§ **CONSIGNE 1**:
Mets en forme de tableau Markdown les lignes des enregistrements, en commençant par celle qui contient « This screenshot has width=1551, height=784. » et en terminant par celle qui contient « click(x=251, y=926) », avec une colonne « Numéro » et une colonne « Ligne d'enregistrement ». Saute les lignes vides et laisse les images de côté.

§ **EXTRAIT CHOISI**:
Hommage à Carlo Pedrotti 

12/10/07

Carlo Pedrotti
© DR

Le retour de Don Carlo.

Non, il ne s’agit pas du célèbre opéra de Verdi mais d’un homme au destin tragique et que le Festival du « Teatro dell’Opera Giocosa » de Savone fait revivre à partir du 12 octobre 2007 en produisant Tutti in maschera, son œuvre la plus populaire. Le compositeur Carlo Pedrotti (1817-1893) vivait dans la plus difficile période de l’opéra italien, c’est peut-être l’une des raisons qui le poussèrent à mettre fin à ses jours en se jetant dans l’Adige, fleuve de sa Vérone natale, après avoir interdit l’exécution de ses oeuvres. Concevoir une telle idée extrême, fruit d’une si grande détresse humaine, semble incompatible avec l’esprit qui engendrait d’aussi séduisantes et enivrantes mélodies aux rythmes irrésistibles… mais peut-être n’est-ce pas aussi contradictoire, après tout : les larmes des clowns et leur larges sourires figés de maquillage ne vont-ils pas de pair, prenant racine au plus profond de leur cœur ?…




Né avec La Cenerentola rossinienne (1817), Carlo Pedrotti montre d’évidentes prédispositions pour la musique et si ses deux premiers opéras ne sont pas créés, il parvient à se faire connaître avec une Lina, donnée à Vérone en 1840, et qui lui vaut la direction de l’Opéra d’Amsterdam. Il y crée Matilde (1841) et La Figlia dell'arciere (1844) puis revient quatre années plus tard à Vérone, se consacrant à la composition et à l’enseignement. Trois opéras connaissent encore une création locale mais les deux derniers sont montés par la Scala : Gelmina o Col Fuoco non si scherza (1853) et Genoveffa del Brabante (1854). Malgré cette reconnaissance nationale, c‘est à nouveau Vérone qui accueille en 1856 la création de Tutti in maschera (Tous masqués), destiné à être l’opéra le plus populaire de Carlo Pedrotti.

Cette joyeuse « commedia lirica » s’inspire de la pièce de Carlo Goldoni L’Impresario de Smyrne et fait la satire d’un monde de l’opéra encore bien vivant. On y voit en effet un pauvre Turc, tellement ébloui par un spectacle vénitien d’opéra, qu’il se montre désireux d’en monter un à son tour et se met en quête de chanteurs acceptant de le suivre en Turquie. C’était sans compter avec les « convenienze », comme dirait Donizetti, ou les exigences de ces messieurs dames les chanteurs ! Comprenant où se trouve son salut, il repart en laissant noblement au port un envoyé attendant les chanteurs pour les dédommager.

Enregistrements de texte et de pointage d'éléments:
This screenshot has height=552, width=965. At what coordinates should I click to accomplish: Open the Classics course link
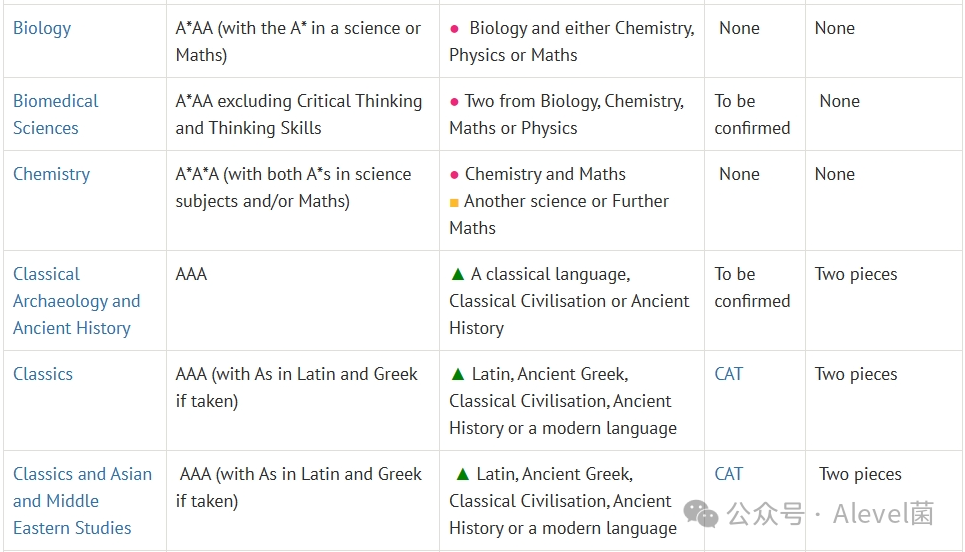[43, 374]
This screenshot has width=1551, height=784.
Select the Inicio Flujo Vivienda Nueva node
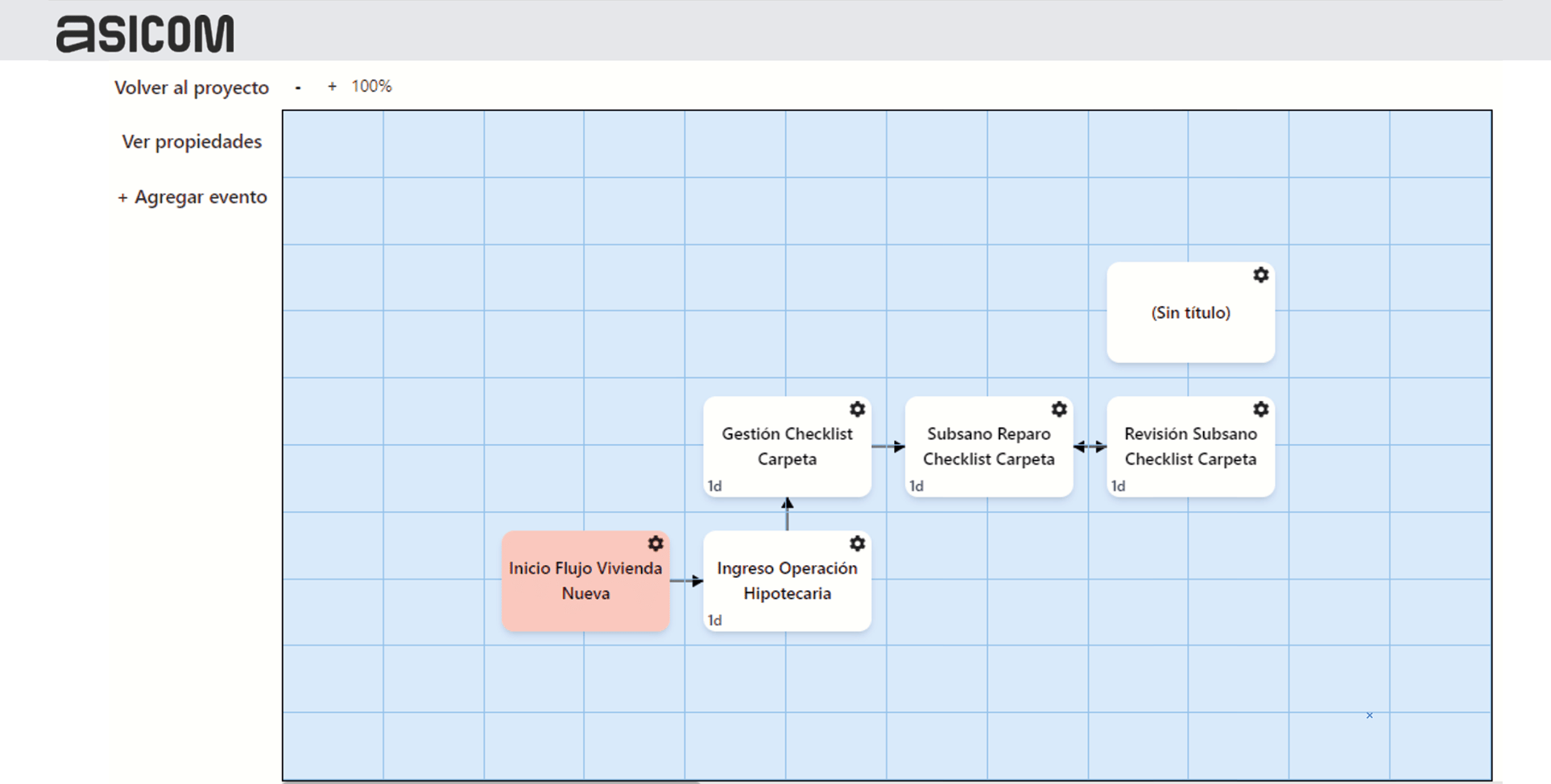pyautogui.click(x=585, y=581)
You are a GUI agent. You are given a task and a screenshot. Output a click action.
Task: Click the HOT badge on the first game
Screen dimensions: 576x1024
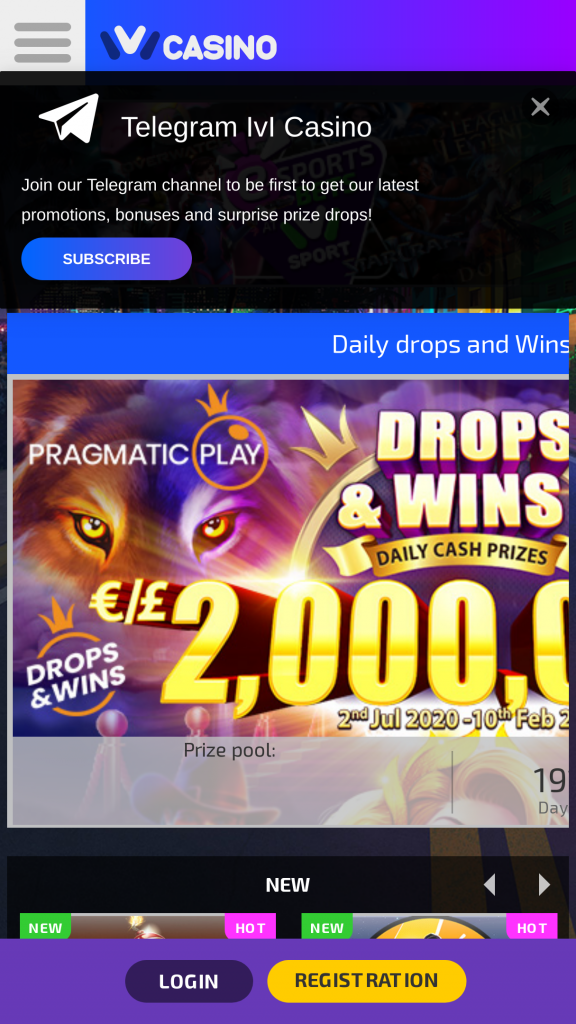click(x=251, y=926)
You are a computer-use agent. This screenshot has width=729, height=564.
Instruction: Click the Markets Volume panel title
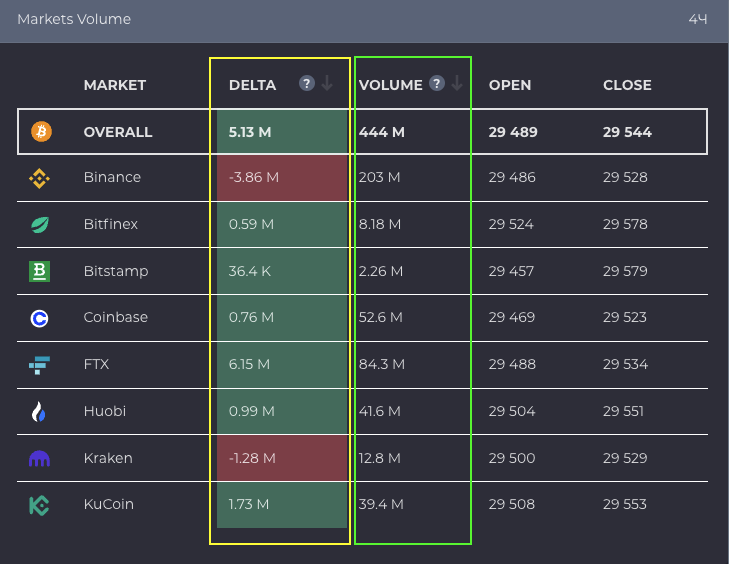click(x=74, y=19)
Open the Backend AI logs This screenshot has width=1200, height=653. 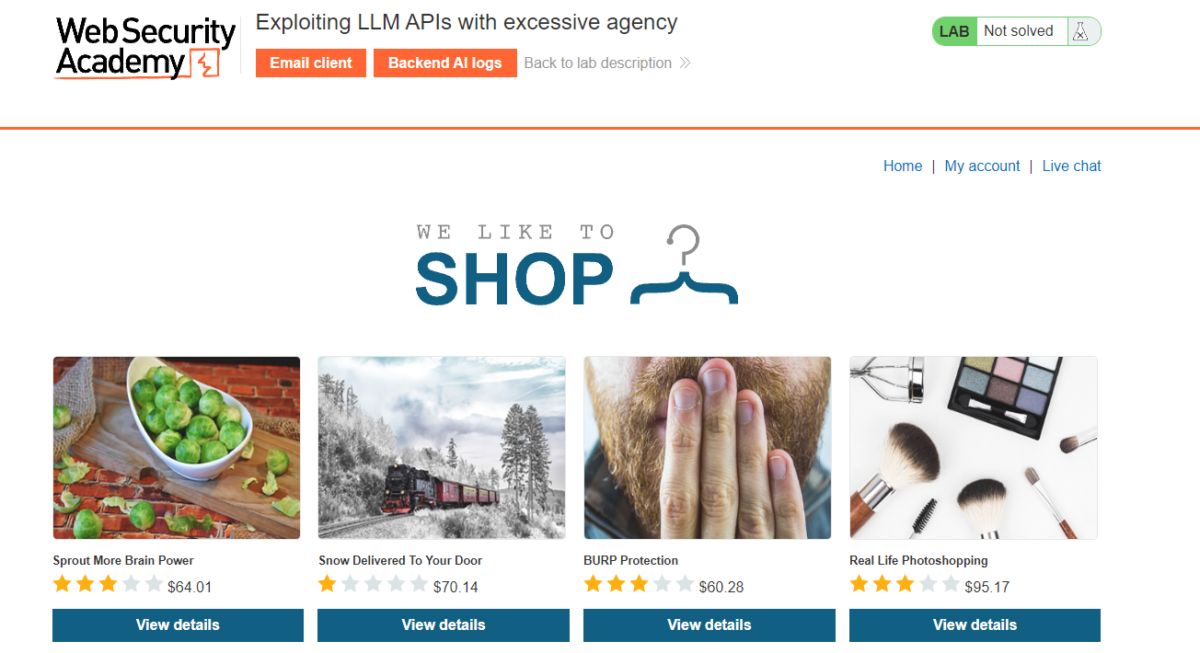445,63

§ **CONSIGNE 2**:
Recopie tel quel le passage de l'hommage à Carlo Pedrotti, en commençant par « Né avec La Cenerentola » et en terminant par « de Carlo Pedrotti. ».

§ **RÉPONSE COMPLÈTE 1**:
| Numéro | Ligne d'enregistrement |
|---|---|
| 1 | This screenshot has width=1551, height=784. |
| 2 | Select the Inicio Flujo Vivienda Nueva node |
| 3 | pyautogui.click(x=585, y=581) |
| 4 | You are a GUI agent. You are given a task and a screenshot. Output a click action. |
| 5 | Task: Click the HOT badge on the first game |
| 6 | Screen dimensions: 576x1024 |
| 7 | click(x=251, y=926) |

§ **RÉPONSE COMPLÈTE 2**:
Né avec La Cenerentola rossinienne (1817), Carlo Pedrotti montre d’évidentes prédispositions pour la musique et si ses deux premiers opéras ne sont pas créés, il parvient à se faire connaître avec une Lina, donnée à Vérone en 1840, et qui lui vaut la direction de l’Opéra d’Amsterdam. Il y crée Matilde (1841) et La Figlia dell'arciere (1844) puis revient quatre années plus tard à Vérone, se consacrant à la composition et à l’enseignement. Trois opéras connaissent encore une création locale mais les deux derniers sont montés par la Scala : Gelmina o Col Fuoco non si scherza (1853) et Genoveffa del Brabante (1854). Malgré cette reconnaissance nationale, c‘est à nouveau Vérone qui accueille en 1856 la création de Tutti in maschera (Tous masqués), destiné à être l’opéra le plus populaire de Carlo Pedrotti.